The Chief of the Army General Staff was the senior ranking uniformed officer in the Imperial Japanese Army and enjoyed, along with the War Minister, the Navy Minister, and the Chief of the Navy General Staff, direct access to the Emperor. In wartime, the Imperial Army General Staff formed part of the army section of the Imperial General Headquarters, an ad hoc body under the supervision of the emperor created to assist in coordinating overall command.
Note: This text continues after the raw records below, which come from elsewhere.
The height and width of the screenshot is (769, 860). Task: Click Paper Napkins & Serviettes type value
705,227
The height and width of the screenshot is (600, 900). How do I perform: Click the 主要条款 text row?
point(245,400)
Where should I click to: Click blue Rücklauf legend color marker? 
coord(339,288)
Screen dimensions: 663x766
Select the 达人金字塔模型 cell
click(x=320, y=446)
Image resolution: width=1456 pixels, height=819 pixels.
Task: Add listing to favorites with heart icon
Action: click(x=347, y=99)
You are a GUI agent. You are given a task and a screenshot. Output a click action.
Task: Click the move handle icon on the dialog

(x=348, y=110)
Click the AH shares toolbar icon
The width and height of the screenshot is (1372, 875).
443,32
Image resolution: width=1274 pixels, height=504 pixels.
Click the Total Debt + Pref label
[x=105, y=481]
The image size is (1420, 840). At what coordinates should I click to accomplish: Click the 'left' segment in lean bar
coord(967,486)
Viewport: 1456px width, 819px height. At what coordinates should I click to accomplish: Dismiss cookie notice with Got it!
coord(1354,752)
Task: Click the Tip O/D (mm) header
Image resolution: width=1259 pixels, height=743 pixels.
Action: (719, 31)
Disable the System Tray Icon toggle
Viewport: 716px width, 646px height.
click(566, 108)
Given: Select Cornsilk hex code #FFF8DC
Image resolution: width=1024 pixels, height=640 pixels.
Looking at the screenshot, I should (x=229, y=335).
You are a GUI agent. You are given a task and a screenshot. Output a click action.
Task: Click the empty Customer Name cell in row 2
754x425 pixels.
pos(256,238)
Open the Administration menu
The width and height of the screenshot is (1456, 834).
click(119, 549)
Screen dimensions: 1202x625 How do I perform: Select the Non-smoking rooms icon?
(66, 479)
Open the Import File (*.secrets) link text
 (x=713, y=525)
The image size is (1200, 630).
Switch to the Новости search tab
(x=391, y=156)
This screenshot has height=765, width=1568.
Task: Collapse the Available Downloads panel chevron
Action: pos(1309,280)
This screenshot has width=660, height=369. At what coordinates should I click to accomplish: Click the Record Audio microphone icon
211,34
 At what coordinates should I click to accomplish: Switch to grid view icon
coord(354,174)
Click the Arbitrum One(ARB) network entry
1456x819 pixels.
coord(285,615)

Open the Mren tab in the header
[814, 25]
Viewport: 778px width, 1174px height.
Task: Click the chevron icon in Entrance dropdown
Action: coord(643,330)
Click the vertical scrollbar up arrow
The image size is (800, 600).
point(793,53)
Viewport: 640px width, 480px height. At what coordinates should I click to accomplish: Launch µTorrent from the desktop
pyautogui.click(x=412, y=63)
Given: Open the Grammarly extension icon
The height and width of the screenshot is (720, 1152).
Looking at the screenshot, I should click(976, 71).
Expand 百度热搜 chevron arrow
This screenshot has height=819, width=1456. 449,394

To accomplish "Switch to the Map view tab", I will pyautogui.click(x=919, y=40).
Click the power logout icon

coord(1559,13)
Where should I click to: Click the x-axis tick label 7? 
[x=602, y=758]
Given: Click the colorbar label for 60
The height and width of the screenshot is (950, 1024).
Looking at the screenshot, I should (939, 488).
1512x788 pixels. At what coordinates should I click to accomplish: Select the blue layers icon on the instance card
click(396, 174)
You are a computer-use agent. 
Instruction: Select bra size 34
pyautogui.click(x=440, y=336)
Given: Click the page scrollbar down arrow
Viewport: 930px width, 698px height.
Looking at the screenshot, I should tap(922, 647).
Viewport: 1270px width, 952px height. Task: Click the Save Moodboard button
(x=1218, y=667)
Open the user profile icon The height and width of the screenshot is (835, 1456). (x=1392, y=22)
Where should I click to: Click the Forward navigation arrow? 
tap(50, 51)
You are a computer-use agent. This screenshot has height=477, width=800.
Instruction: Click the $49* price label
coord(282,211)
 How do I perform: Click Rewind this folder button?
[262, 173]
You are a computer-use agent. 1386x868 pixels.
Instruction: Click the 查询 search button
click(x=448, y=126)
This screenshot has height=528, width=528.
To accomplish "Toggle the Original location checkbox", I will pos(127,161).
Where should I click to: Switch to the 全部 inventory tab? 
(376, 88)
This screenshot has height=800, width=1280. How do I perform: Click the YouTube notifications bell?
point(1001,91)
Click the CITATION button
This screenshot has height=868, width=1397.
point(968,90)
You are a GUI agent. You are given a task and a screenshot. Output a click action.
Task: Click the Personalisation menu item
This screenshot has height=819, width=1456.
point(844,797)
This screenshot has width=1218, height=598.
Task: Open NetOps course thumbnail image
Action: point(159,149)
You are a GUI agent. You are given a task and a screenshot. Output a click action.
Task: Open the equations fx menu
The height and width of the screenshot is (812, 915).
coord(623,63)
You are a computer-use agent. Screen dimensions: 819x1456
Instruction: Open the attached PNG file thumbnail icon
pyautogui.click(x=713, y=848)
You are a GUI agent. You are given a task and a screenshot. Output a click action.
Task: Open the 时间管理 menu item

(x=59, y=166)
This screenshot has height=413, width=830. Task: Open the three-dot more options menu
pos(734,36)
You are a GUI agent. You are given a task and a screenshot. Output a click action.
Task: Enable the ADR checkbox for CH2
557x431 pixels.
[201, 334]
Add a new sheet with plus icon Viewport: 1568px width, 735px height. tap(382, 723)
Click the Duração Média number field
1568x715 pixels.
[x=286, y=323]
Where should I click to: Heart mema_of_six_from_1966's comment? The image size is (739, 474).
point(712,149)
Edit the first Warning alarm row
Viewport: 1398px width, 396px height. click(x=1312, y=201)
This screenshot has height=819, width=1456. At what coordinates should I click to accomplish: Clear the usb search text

History[edit | edit source]
Following the overthrow of the Tokugawa shogunate in 1867 and the "restoration" of direct imperial rule, the leaders of the new Meiji government sought to reduce Japan's vulnerability to Western imperialism by systematically emulating the technological, governing, social, and military practices of the European great powers. Initially, under Ōmura Masujirō and his newly created Ministry of the Military Affairs (Hyōbu-shō), the Japanese military was patterned after that of Napoleonic France. However, the stunning victory of Prussia and the other members of the North German Confederation in the 1870-1871 Franco-Prussian War convinced the Meiji oligarchs of the superiority of the Prussian military model and in February 1872, Yamagata Aritomo and Oyama Iwao proposed that the Japanese military be remodeled along Prussian lines. In December 1878, at the urging of Katsura Taro, who had formerly served as a military attaché to Prussia, the Meiji government fully adopted the Prussian/German general staff system (Großer Generalstab) which included the independence of the military from civilian organs of government, thus ensuring that the military would stay above political party maneuvering, and would be loyal directly to the emperor rather than to a Prime Minister who might attempt to usurp the emperor's authority.
The administrative and operational functions of the army were divided between two agencies. A reorganized Ministry of War served as the administrative, supply, and mobilization agency of the army, and an independent Army General Staff had responsibility for strategic planning and command functions. The Chief of the Army General Staff, with direct access to the emperor could operate independently of the civilian government. This complete independence of the military from civilian oversight was codified in the 1889 Meiji Constitution which designated that the Army and Navy were directly under the personal command of the emperor, and not under the civilian leadership or Cabinet.
Yamagata became the first chief of the Army General Staff in 1878. Thanks to Yamagata's influence, the Chief of the Army General Staff became far more powerful than the War Minister. Furthermore, a 1900 imperial ordinance (Military Ministers to be Active-Duty Officers Law (軍部大臣現役武官制 Gumbu daijin gen'eki bukan sei )) decreed that the two service ministers had to be chosen from among the generals or lieutenant generals (admirals or vice admirals) on the active duty roster. By ordering the incumbent War Minister to resign or by ordering generals to refuse an appointment as War Minister, the Chief of the General Staff could effectively force the resignation of the cabinet or forestall the formation of a new one.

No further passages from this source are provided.